I've not looked in detail at the new triangle routine, I have coded a BASIC version of it, but I'm not happy with it as its not as accurate as the quad routine and needs to sort the coordinates. The quad routine avoids sorting because it knows the order the four coordinates are in and deals with them in based on their probability (ie quads that are more common are handled first.)

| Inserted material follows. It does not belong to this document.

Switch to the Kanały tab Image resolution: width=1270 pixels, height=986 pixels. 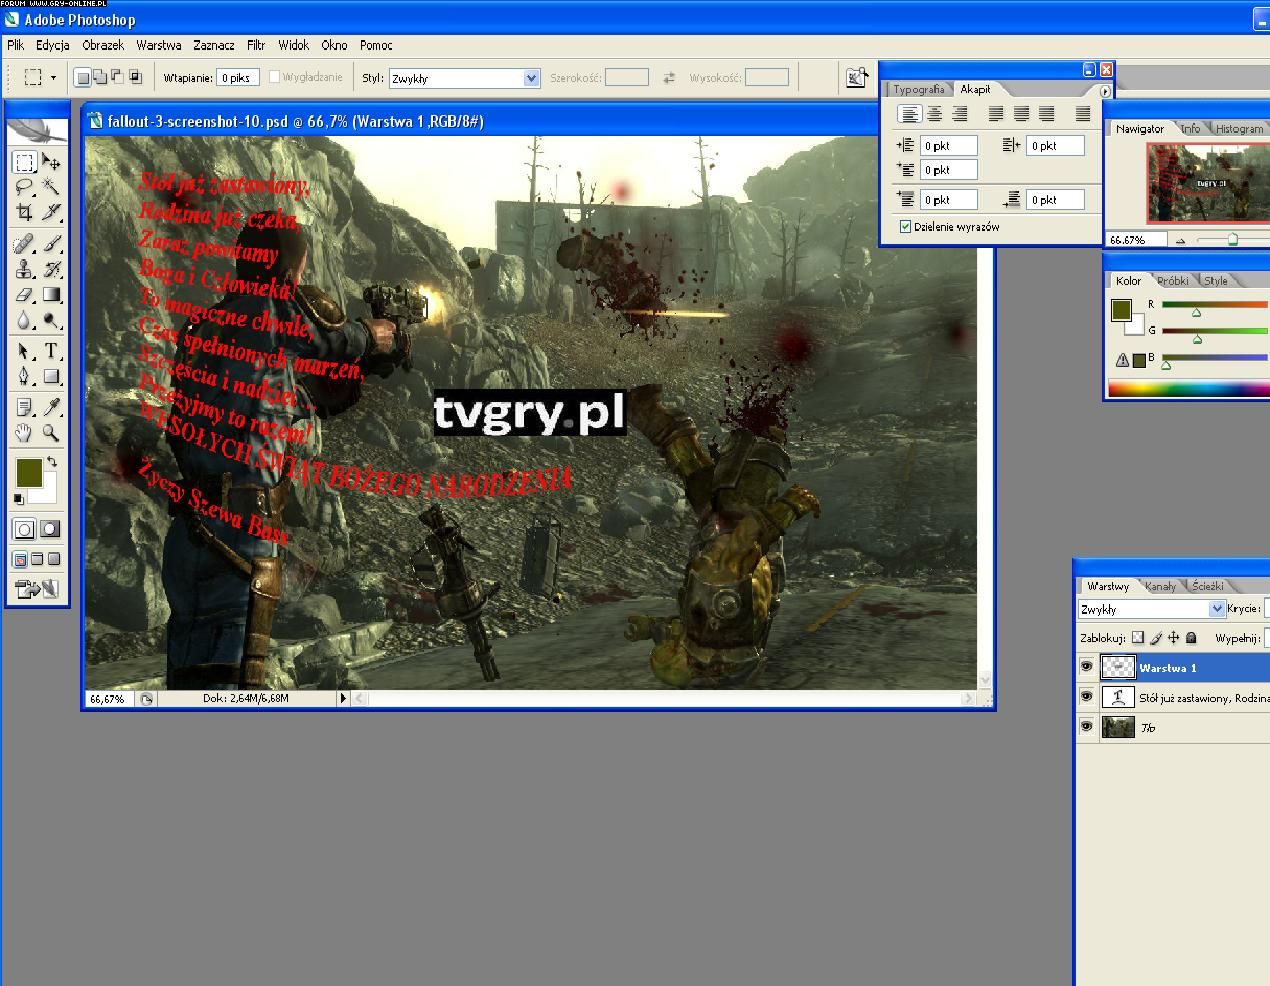(x=1160, y=586)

Although the ARM2 optimised line fill is done, I may have to modify it due to a shortage of registers. It currently requires four colour registers, these are setup for every line fill, which is very wasteful for short lines. This is exacerbated with the increased plot depth, where the bulk of lines are <6 pixels. I've not redone the statistical analysis yet, but have worked out that the cutover between a string of STRB's and the new routine is 8 pixels (4000nS) - the setup of colour registers and jump to the optimised code takes 2500nS.

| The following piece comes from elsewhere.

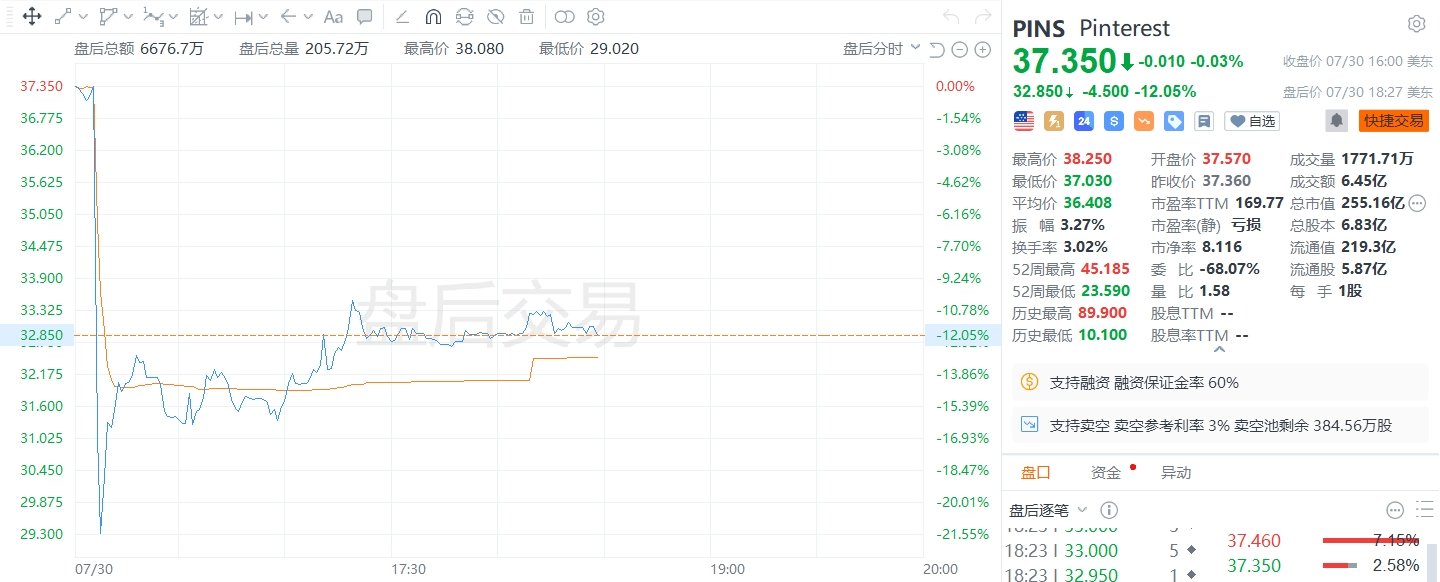This screenshot has height=582, width=1440.
Task: Select the comment bubble annotation tool
Action: tap(365, 17)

My current thought is to move the setup of colour registers into the optimised line fills themselves. For example, it will only preserve and setup four colour registers if it's going to do an STM with four registers, this will give a speed improvement to the bulk of line fills at the expense of possibly pushing the max line fill code length over the current 64 byte limit. The end result being the line fill code table may have to double in size.

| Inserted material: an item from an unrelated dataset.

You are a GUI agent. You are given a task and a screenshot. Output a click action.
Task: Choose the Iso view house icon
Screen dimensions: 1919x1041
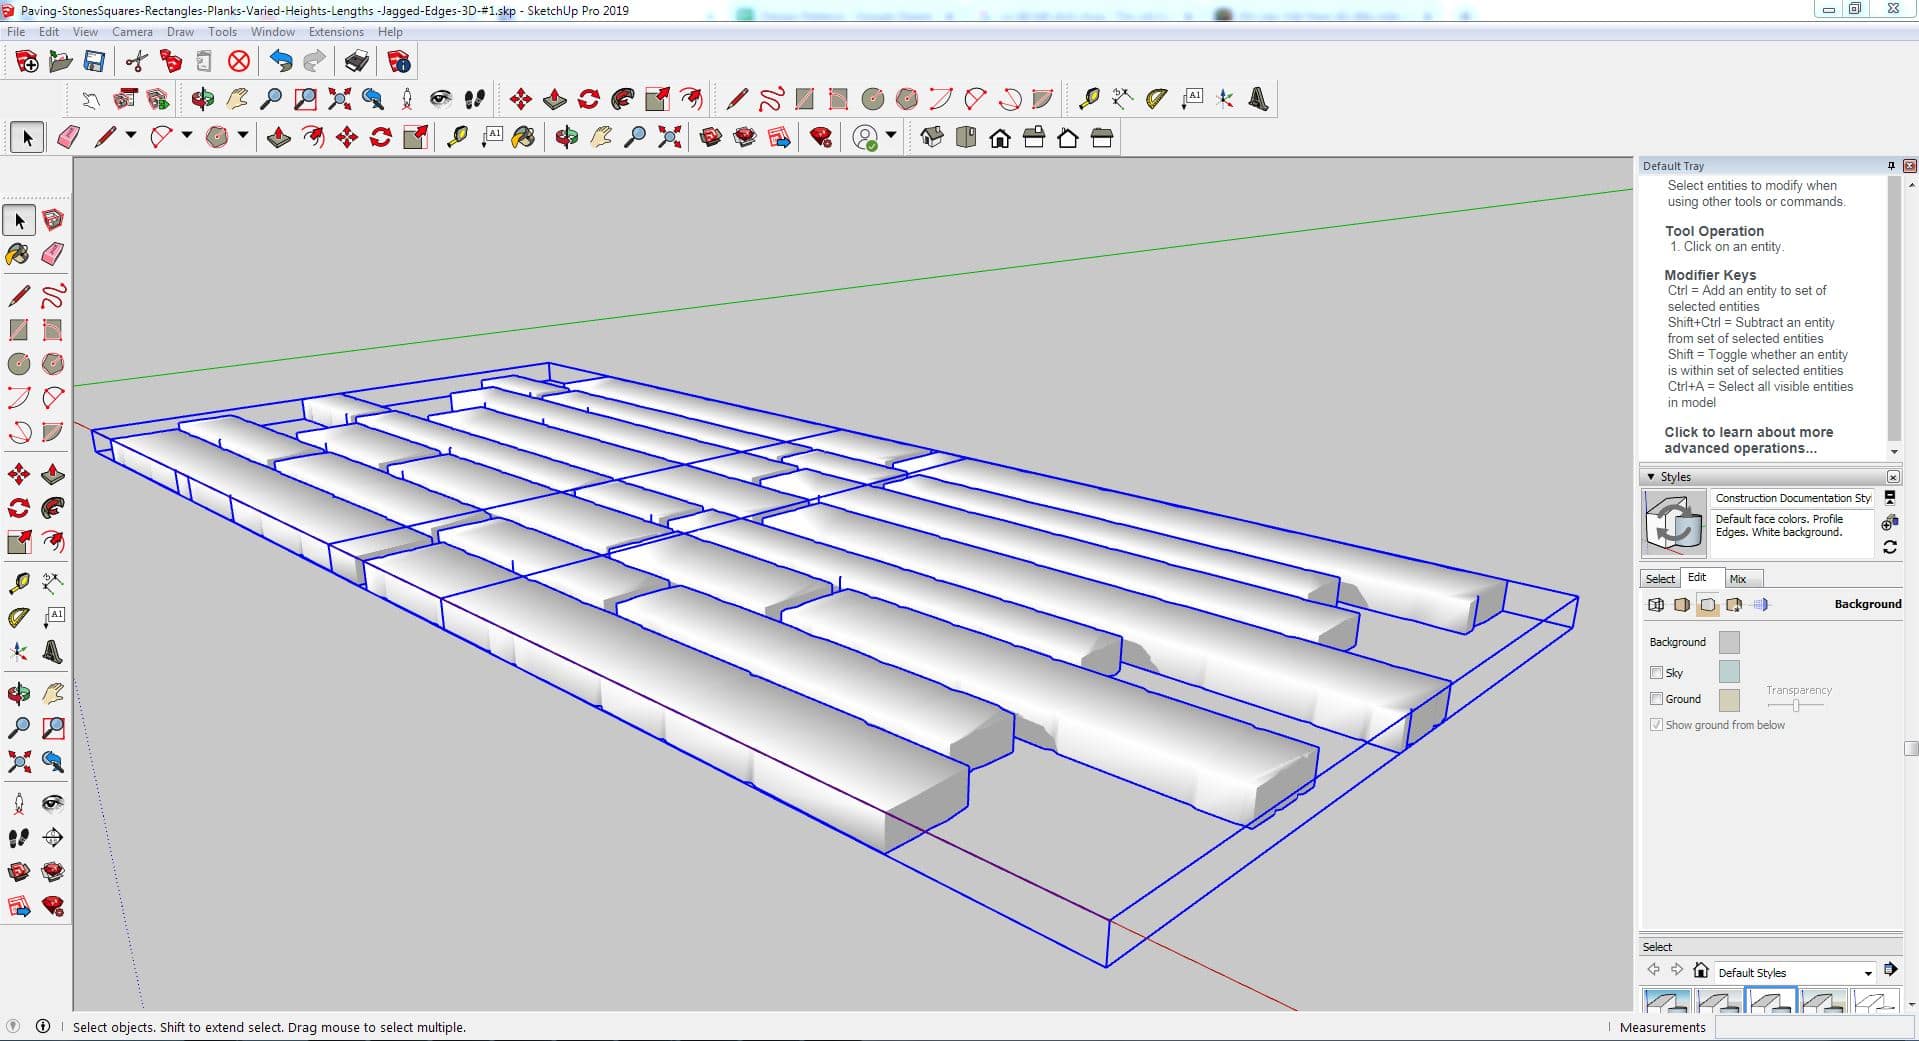(932, 138)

Which leads me neatly onto memory requirements. It's currently sitting around 800Kb, due to the increased Zarch table sizes, the reciprocal table, optimized line fill and palette translation table. Getting it to run on a 1mb machine is going to be tight.
Re: Hacker needed ... for Zarch ;-)
Below is the BASIC code for the Quad routine I'm proposing to recode into assembler. It currently requires 20 registers if the screen dimensions are fixed, 22 if not, so I need to work out the optimal way to preserve/restore registers.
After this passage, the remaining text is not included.